Stored data:
────────────────────
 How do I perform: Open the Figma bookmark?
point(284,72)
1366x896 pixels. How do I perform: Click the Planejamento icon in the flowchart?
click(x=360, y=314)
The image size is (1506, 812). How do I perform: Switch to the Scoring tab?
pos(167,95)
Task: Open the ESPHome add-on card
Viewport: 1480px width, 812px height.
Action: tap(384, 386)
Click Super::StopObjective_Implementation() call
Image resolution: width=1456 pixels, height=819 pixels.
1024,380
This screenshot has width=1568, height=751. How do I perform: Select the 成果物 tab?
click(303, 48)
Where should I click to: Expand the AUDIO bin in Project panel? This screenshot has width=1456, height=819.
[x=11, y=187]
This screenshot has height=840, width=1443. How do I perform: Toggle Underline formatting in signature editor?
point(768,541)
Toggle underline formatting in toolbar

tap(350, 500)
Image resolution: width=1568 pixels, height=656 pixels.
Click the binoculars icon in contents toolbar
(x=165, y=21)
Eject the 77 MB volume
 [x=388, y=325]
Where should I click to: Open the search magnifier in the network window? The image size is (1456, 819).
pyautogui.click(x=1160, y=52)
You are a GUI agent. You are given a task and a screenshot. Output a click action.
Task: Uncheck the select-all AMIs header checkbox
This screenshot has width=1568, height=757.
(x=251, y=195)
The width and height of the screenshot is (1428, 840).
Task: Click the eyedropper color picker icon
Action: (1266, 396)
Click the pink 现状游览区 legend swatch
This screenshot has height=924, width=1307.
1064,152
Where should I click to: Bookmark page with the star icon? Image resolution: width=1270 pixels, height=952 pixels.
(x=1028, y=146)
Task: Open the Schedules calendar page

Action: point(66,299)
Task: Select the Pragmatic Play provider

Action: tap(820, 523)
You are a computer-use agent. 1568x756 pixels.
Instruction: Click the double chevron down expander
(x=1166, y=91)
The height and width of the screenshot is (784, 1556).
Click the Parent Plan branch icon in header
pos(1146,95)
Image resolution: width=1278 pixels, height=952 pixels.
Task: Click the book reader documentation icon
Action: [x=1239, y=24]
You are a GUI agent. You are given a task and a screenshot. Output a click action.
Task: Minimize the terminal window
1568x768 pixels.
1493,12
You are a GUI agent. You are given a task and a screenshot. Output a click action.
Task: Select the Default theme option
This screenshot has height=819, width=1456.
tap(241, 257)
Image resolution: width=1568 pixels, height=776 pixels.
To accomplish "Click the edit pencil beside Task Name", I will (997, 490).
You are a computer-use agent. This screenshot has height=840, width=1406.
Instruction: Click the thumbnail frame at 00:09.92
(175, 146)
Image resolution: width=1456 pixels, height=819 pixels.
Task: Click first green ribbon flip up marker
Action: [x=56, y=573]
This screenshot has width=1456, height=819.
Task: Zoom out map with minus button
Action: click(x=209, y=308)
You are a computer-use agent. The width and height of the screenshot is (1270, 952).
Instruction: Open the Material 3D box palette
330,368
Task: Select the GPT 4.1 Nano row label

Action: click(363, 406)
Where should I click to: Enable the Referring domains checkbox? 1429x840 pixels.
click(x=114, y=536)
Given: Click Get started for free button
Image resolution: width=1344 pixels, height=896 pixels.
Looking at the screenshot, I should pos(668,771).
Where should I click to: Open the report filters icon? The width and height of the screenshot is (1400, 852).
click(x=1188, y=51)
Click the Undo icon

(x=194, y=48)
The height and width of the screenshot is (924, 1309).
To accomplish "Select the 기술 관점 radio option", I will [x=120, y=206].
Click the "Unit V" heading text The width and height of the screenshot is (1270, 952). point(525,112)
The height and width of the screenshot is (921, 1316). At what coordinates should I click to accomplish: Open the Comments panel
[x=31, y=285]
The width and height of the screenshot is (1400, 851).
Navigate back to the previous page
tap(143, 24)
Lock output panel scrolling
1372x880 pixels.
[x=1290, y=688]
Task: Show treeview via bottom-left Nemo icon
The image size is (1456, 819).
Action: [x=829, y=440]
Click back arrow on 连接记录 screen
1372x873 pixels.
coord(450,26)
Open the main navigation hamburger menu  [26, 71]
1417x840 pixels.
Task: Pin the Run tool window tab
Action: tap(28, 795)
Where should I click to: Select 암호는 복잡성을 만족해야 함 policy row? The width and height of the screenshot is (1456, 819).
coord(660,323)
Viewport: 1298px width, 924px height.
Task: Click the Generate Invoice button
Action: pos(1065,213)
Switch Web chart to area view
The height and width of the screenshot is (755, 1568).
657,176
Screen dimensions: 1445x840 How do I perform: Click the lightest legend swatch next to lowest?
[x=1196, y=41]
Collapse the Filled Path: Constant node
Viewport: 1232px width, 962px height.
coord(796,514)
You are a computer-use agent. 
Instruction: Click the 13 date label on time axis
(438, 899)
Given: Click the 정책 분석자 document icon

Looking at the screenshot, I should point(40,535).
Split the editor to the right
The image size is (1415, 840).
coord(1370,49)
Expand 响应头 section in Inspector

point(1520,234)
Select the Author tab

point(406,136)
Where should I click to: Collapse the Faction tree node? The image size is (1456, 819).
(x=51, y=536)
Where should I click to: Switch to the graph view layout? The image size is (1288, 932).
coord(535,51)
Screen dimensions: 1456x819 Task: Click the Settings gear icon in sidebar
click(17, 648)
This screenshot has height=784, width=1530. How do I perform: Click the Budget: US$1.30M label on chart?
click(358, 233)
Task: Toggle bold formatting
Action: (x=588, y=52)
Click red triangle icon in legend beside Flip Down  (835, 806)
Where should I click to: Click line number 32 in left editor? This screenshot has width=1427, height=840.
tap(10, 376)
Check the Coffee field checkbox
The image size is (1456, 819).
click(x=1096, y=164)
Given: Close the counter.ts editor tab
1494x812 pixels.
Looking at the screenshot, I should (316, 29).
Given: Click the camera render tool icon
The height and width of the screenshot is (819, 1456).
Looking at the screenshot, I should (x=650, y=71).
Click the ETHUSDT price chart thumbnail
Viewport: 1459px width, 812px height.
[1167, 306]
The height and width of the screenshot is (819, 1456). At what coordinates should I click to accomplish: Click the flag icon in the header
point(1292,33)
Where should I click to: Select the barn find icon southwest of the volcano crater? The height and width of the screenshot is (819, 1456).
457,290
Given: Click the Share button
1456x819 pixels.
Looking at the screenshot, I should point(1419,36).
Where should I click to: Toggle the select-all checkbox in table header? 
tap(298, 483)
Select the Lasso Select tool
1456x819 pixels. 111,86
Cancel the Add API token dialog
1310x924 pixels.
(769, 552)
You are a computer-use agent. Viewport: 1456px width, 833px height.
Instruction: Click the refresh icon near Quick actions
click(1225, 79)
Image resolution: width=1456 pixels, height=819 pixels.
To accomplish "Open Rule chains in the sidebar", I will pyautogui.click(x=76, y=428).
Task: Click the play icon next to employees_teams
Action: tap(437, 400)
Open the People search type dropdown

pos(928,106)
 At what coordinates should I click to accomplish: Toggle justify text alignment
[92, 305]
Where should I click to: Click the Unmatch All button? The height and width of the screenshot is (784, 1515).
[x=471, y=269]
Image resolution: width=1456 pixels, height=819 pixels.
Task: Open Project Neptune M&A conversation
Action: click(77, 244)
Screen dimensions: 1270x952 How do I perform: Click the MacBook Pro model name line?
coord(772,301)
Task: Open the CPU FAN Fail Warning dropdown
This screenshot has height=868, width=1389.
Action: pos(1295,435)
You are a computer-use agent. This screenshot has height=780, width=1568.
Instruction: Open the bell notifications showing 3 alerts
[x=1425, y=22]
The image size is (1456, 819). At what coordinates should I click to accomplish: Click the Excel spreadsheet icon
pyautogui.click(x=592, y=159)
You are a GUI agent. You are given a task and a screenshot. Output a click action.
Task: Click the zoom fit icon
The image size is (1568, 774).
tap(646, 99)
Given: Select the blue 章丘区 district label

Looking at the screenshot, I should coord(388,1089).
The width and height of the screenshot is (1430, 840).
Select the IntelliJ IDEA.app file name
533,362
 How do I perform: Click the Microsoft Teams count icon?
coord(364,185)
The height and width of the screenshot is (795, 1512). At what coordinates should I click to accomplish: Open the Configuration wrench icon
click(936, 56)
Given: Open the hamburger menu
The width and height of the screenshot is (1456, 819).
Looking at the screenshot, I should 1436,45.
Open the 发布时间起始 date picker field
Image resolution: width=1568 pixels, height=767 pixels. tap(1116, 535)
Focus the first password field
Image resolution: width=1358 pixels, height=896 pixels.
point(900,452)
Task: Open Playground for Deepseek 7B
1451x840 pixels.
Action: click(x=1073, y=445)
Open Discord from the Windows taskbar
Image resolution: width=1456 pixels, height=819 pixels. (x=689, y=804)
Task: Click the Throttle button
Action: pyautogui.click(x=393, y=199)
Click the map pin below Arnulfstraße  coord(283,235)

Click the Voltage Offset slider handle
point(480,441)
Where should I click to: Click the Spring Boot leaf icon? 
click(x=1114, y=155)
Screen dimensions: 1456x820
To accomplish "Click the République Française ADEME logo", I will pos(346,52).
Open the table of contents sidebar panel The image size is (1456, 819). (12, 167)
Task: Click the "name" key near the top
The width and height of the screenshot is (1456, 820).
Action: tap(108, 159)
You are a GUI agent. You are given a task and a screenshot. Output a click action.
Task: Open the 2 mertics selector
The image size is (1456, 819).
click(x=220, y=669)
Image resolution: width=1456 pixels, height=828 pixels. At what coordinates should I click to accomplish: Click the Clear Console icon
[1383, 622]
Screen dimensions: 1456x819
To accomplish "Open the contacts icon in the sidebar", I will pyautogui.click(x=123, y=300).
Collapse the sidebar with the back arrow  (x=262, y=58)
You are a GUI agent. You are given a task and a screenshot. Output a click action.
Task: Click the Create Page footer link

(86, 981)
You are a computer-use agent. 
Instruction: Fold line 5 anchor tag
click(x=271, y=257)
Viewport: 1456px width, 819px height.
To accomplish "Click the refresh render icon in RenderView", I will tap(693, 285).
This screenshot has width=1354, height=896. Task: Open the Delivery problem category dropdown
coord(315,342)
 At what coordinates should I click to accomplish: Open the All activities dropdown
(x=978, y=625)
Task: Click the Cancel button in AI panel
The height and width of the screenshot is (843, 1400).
────────────────────
EXERCISE: Keeping every character as it is, restate the lines above that run from the line with "has height=840, width=1406." through the line with "The width and height of the screenshot is (1400, 851).", both included, and nothing else.

TASK SOLUTION:
You are a computer-use agent. This screenshot has height=840, width=1406.
Instruction: Click the thumbnail frame at 00:09.92
(175, 146)
Image resolution: width=1456 pixels, height=819 pixels.
Task: Click first green ribbon flip up marker
Action: [x=56, y=573]
This screenshot has width=1456, height=819.
Task: Zoom out map with minus button
Action: click(x=209, y=308)
You are a computer-use agent. The width and height of the screenshot is (1270, 952).
Instruction: Open the Material 3D box palette
330,368
Task: Select the GPT 4.1 Nano row label

Action: click(363, 406)
Where should I click to: Enable the Referring domains checkbox? 1429x840 pixels.
click(x=114, y=536)
Given: Click Get started for free button
Image resolution: width=1344 pixels, height=896 pixels.
Looking at the screenshot, I should pos(668,771).
Where should I click to: Open the report filters icon? The width and height of the screenshot is (1400, 852).
click(x=1188, y=51)
Click the Undo icon

(x=194, y=48)
The height and width of the screenshot is (924, 1309).
To accomplish "Select the 기술 관점 radio option", I will [x=120, y=206].
Click the "Unit V" heading text The width and height of the screenshot is (1270, 952). point(525,112)
The height and width of the screenshot is (921, 1316). At what coordinates should I click to accomplish: Open the Comments panel
[x=31, y=285]
The width and height of the screenshot is (1400, 851).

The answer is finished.